Posted by Trip Gould on January 19, 2009 at 11:32 pmI’m looking to get into super-16mm cinematography and was hoping to get some advice. I’m on a limited budget, and don’t expect to get a feature film ready pro package, but am looking for something solid, reliable, and appropriate for cutting my teeth. There’s a lot of stuff out there on the used market, so any help navigating through that world would be great. This would mainly be for personal projects, cinematogrpahy study, and possibly some short films (narrative and documentary). Though it doesn’t have to be quiet enough for synch-sound initially, it would be great if it could be upgraded at some point (blimp, etc.) in the event that I would want/need to record sound.
My only previous experience has been with an Arri S and a Canon Scoopic. This was way back in film school. I have done a lot of still photography and videography, but have much more limited experience with motion picture photography using film.

* [What is expected]:
In the forum post about getting into super-16mm cinematography, which cameras does the poster say they used before?

* [A block of data]:

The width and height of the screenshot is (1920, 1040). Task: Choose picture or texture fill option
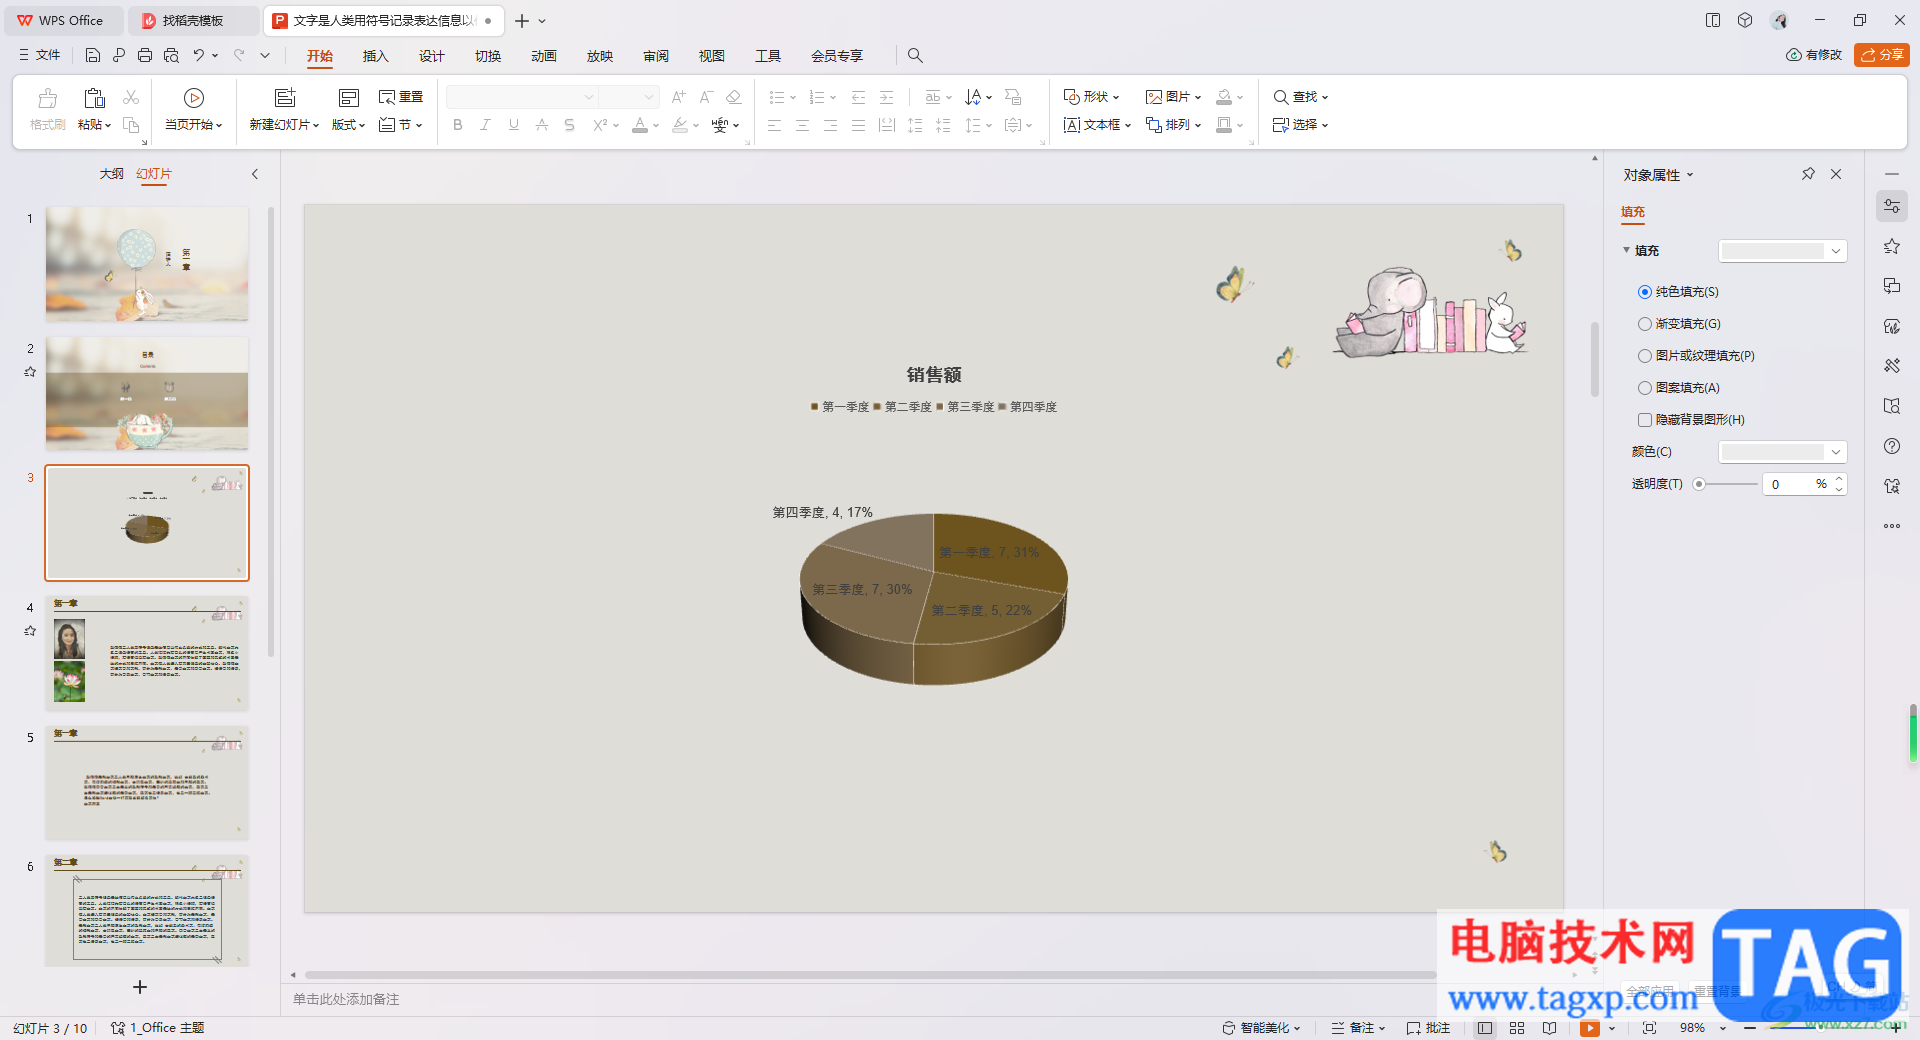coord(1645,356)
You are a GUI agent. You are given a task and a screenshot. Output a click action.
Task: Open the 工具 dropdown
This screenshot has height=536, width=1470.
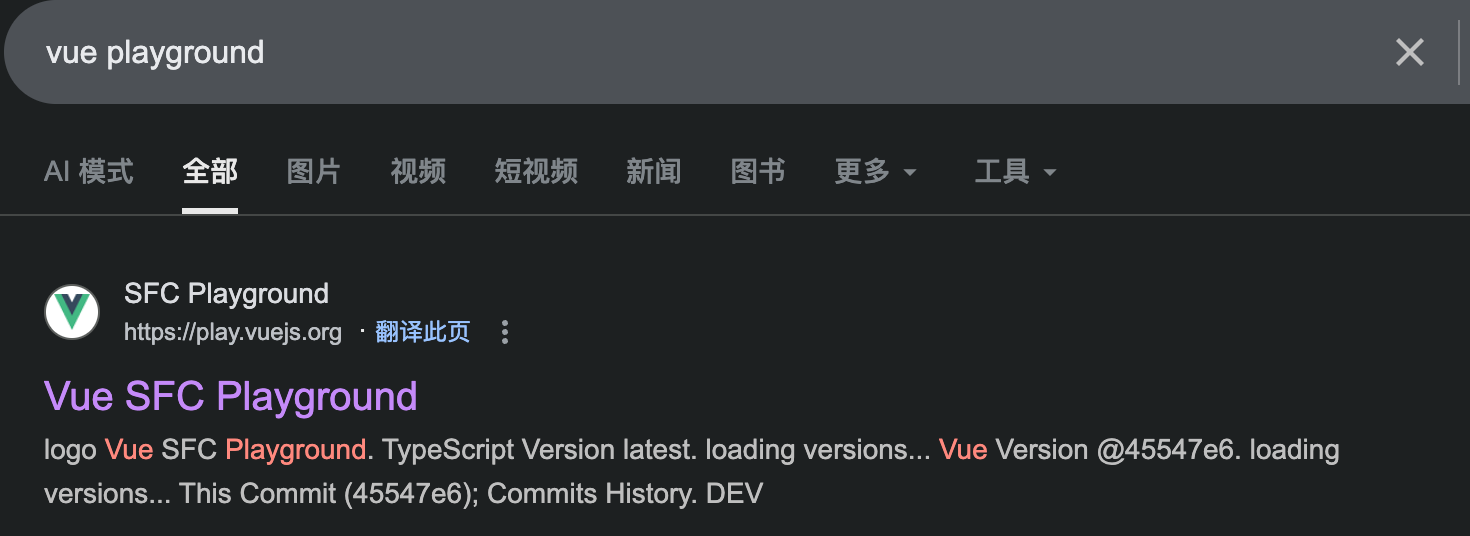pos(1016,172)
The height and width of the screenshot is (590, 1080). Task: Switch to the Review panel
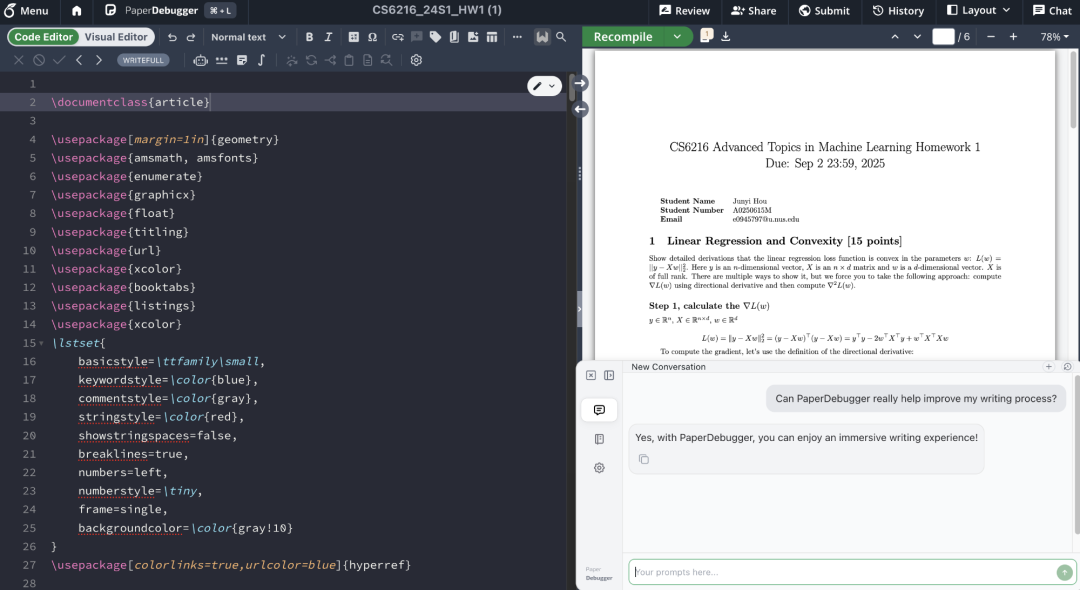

* [Correct response]:
An Arri S and a Canon Scoopic.